Commento biblico del sermone
Filippesi 4:8
Quando l'Apostolo scrisse queste parole, fu ricolmo del migliore di tutti gli amori. Queste grandi parole furono quasi l'ultima effusione della pienezza dell'amore dell'Apostolo. Tutti li conoscono; tutti li ammirano; tutti sono consapevoli di un piacere indefinito in loro.
I. Osserva che tutte le cose buone e sante del testo purificano. San Paolo non dice: Fateli, ma cosa c'è di più: “Pensateci”. La parola significa letteralmente, portali in bocca; soffermarsi su di loro; impregna il tuo stesso spirito con loro; perché c'è vita in loro quando sono alimentati nella vita interiore di cui la vita esteriore è solo un riflesso. Ogni mente deve avere i suoi pensieri e ogni pensiero deve avere il suo cibo.
Il pensiero muore senza cibo. Alcuni uomini pensano in modo troppo astratto; alcuni uomini pensano molto ai mali che desiderano evitare; questa è vanità: il pensiero può prendere il cattivo carattere anche dalla cosa sbagliata, che è l'oggetto di quel pensiero stesso di distruggere. È molto più sicuro, è molto migliore e molto più efficace pensare al vero, al santo e al bene.
II. Più mediti sulla verità, l'onestà e la giustizia che regolano le sacre transazioni tra il Cielo e l'uomo, cioè, più vedi la Croce di Cristo come la grande incarnazione della mente di Dio e contempli la verità più alta come essa vi è esposto, tanto più sarete preparati a fare una valutazione adeguata di ciò che sarà "il vero, l'onesto e il giusto" nelle relazioni e nei rapporti della vita presente.
Ogni volta che riuscirai a formare questa alta concezione del principio interiore e bello, il tuo livello sarà molto alto e sarai in grado di misurare meglio le circostanze della vita. Farà sempre del miglior profeta l'occhio della cui mente è il più familiare con un'obbedienza divina e pronta.
J. Vaughan, Cinquanta sermoni, 1874, p. 151.
I. Tutti possiamo apprezzare l'importanza di essere in grado di guidare e controllare i nostri pensieri; possiamo tutti capire che deve essere una cosa seria aver perso o non possedere il potere di farlo. E chi non ha conosciuto per esperienza qualcosa degli effetti malvagi del pensare cose opposte a quelle che qui raccomanda san Paolo? San Paolo ordina ai Filippesi di intrattenere un tipo di ospiti all'interno e, per deduzione, di escluderne o espellerne un altro.
E chi di noi non sente che ci sia saggezza in questa cautela? Un uomo che vive molto tra le cose cattive della natura umana, anche se il dovere professionale o altro glielo richiede, raramente può conservare intatta la purezza del suo sentimento cristiano. E se tale è l'effetto di una conoscenza di cose odiose e impure in coloro che si avvicinano ad esse per chiamata di affari o di dovere, come deve esserlo per coloro che vivono in mezzo a loro per scelta? Ci sono quelli che gongolano per le registrazioni di vizi o delitti, e trovano in essi un'attrazione e un fascino che mancano nelle cose belle e di buona reputazione.

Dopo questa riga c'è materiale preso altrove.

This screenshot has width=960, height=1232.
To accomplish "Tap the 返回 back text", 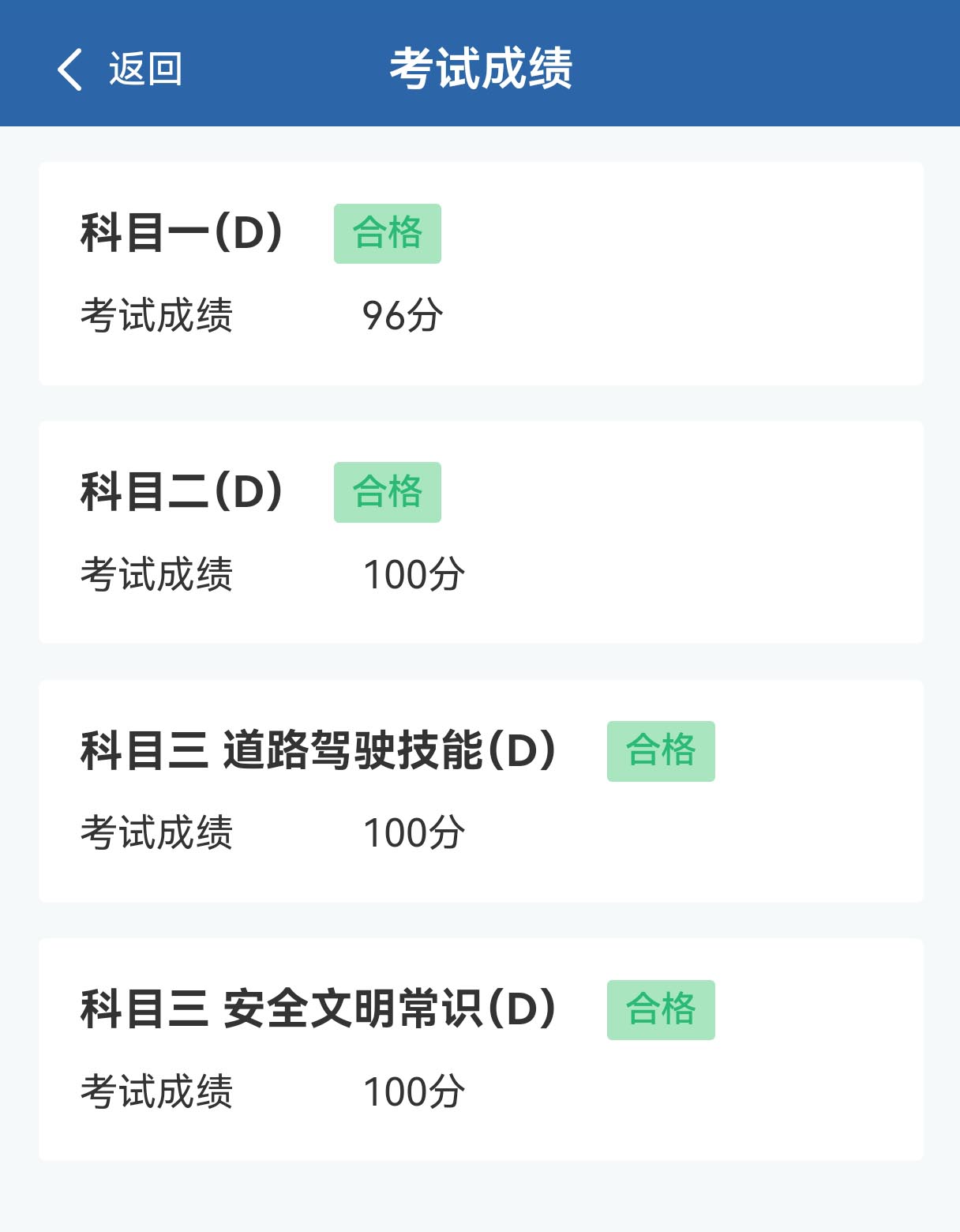I will (145, 69).
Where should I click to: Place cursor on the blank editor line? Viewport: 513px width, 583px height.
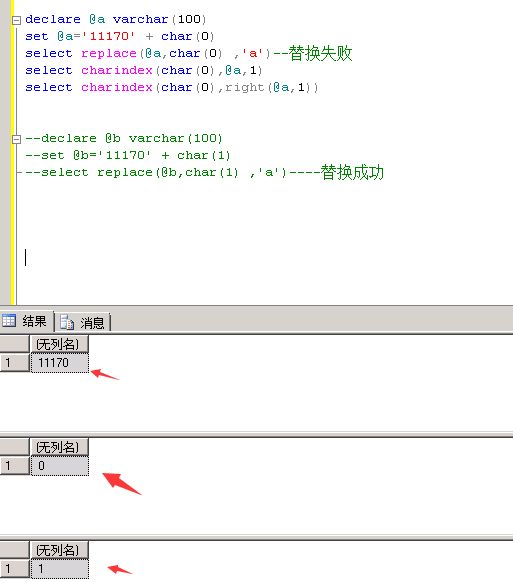[149, 257]
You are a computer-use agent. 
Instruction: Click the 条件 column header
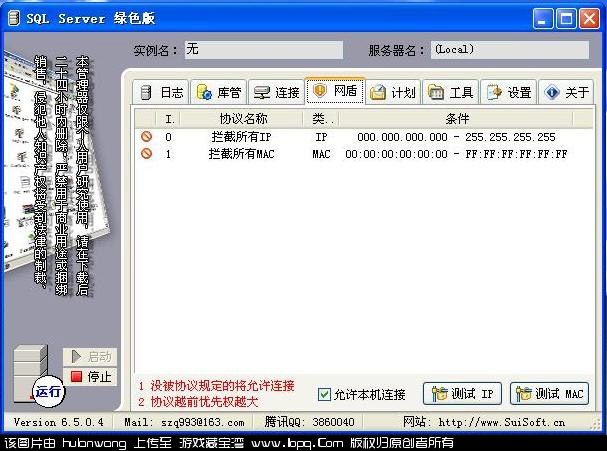[x=456, y=119]

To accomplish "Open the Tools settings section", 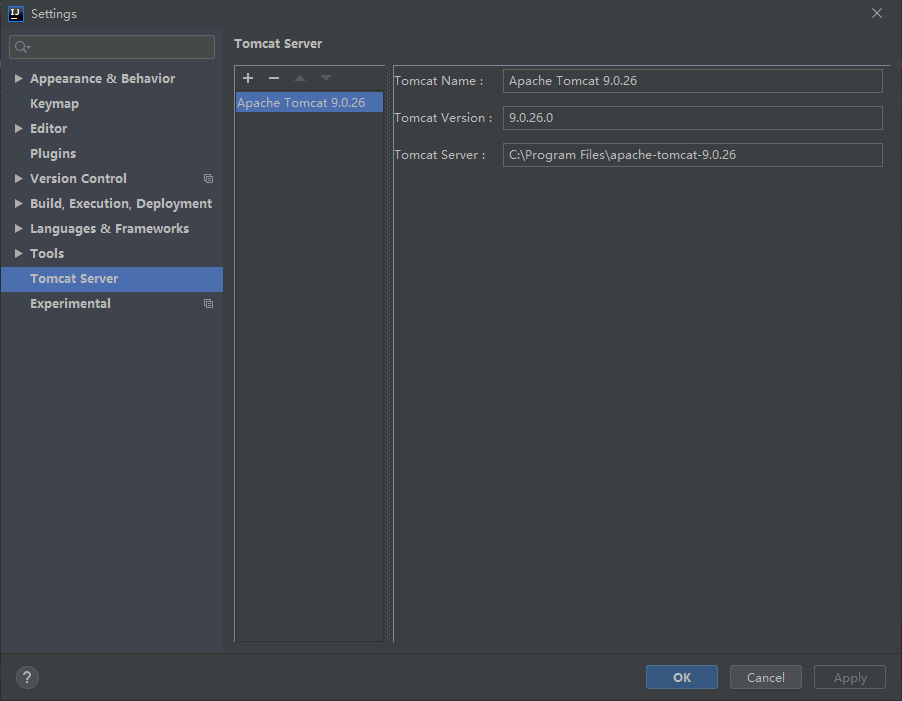I will click(x=47, y=253).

II. L'accusa di San Paolo ha una profondità di saggezza e una salubrità di consigli che forse si notano appena in superficie. Dovremmo nutrire solo quei pensieri sugli altri che sono belli e di buona reputazione; dobbiamo soffermarci per scelta solo sulle virtù. La carica presuppone un potere sui pensieri. E così siamo condotti a una seria riflessione sull'importanza di rendere conto della nostra fede nell'opera di regolazione e disciplina del pensiero.
Di noi stessi non possiamo né pensare né fare una cosa buona; ma se il Vangelo è vero, possiamo pensare e fare tutte le cose per mezzo di Cristo che ci fortifica. Preghiamo Dio che purifichi i pensieri dei nostri cuori per ispirazione del Suo Spirito Santo.
CJ Vaughan, Lezioni sui Filippesi, p. 295.
Riferimenti: Filippesi 4:8 . FW Farrar, Vita cristiana quotidiana, p. 46; TM Herbert, Schizzi di sermoni, p. 158; WB Pope, Sermoni, p. 213; Mensile del predicatore, vol. ii., pag. 200; Pulpito del mondo cristiano, vol. v., pag. 115; RM Stewart, Ibid., vol. xix., pag. 121; HW Beecher, Ibid.
, vol. xxvii., p. 148; JG Rogers, Ibid., vol. xxviii., p. 28; Ibid., p. 295; Rivista del sacerdote, vol. vii., p. 289. Filippesi 4:9 . WG Horder, Pulpito del mondo cristiano, vol. xxx., pag. 277; S. Martino, Sermoni, 2a serie, p. 219; G. Brooks, Cinquecento contorni, p. 382.